By David Morgan
WASHINGTON (Reuters) – The Senate impeachment trial of Donald Trump on a charge of inciting the deadly Capitol siege could draw its first challenge on Tuesday, with a Republican senator arguing that trying a former president would violate the U.S. Constitution.
Trump is the only president to have been impeached by the House of Representatives twice and is the first to face a trial after leaving power, with the possibility of being disqualified from future public office if convicted by chamber’s 100 senators serving as jurors. The trial is expected to begin on Feb. 9.
Senator Rand Paul, a Trump ally, has pledged to force a vote on whether the Constitution allows the Senate to try the former president who is now a private citizen. Trump left office on Jan. 20.
The House approved a single article of impeachment – the equivalent of an indictment in a criminal trial – on Jan. 13, accusing him of inciting an insurrection with an incendiary speech to supporters before they stormed the Capitol on Jan. 6. A police officer and four others died in the melee.
“I will force a vote on whether the Senate can hold a trial of a private citizen,” Paul wrote on Twitter late on Monday, voicing an objection also raised by other Republicans.
Paul is expected to speak on the Senate floor around midday.
There is a debate among scholars over whether the Senate can hold a trial for Trump now that he has left office. Many experts have said “late impeachment” is constitutional, arguing that presidents who engage in misconduct late in their terms should not be immune from the very process set out in the Constitution for holding them accountable.
The Constitution makes clear that impeachment proceedings can result in disqualification from holding office the future, so there is still an active issue for the Senate to resolve, these scholars have said.

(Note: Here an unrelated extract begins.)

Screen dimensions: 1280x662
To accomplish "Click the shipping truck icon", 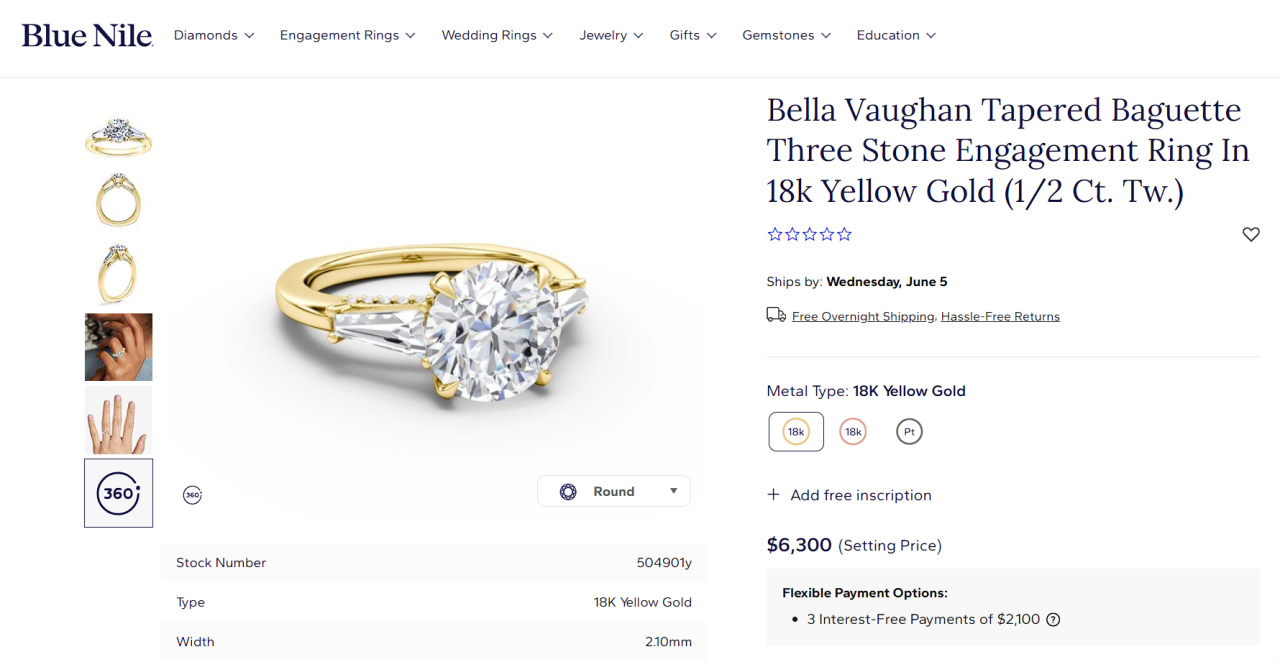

At least 17 Republican would need to join all 50 Democrats in the evenly divided Senate for Trump to be convicted, a two-thirds threshold that appears unlikely to be reached. Trump remains a powerful force among Republicans and his supporters have vowed to mount election challenges to lawmakers in the party who support conviction.
Some Republicans have criticized Trump’s false claims of voting fraud and his failed efforts to overturn President Joe Biden’s Nov. 3 election victory. But no Senate Republicans have said definitively that they plan to vote to convict him.
A vote on Paul’s objection could come on Tuesday afternoon, when the 100 senators are expected to be sworn in for their role as jurors. Paul’s office was not immediately available for comment.
Paul also has objected to plans to have Democratic Senator Patrick Leahy preside at the trial. U.S. Chief Justice John Roberts presided at Trump’s first impeachment trial, which ended in his acquittal in February 2020 on charges of abuse of power and obstruction of Congress arising from his request that Ukraine investigate Biden and his son.
Paul cited language in the Constitution that states: “When the President of the United States is tried, the Chief Justice shall preside.”
Although the Constitution calls on the chief justice to preside over presidential impeachment trials, a senator presides when the impeached is not the current president, a Senate source said. First elected to the chamber in 1974, Leahy, 80, holds the title of Senate president pro tempore.
The nine House Democrats who will serve as prosecutors set the trial in motion on Monday by delivering the article of impeachment to the Senate.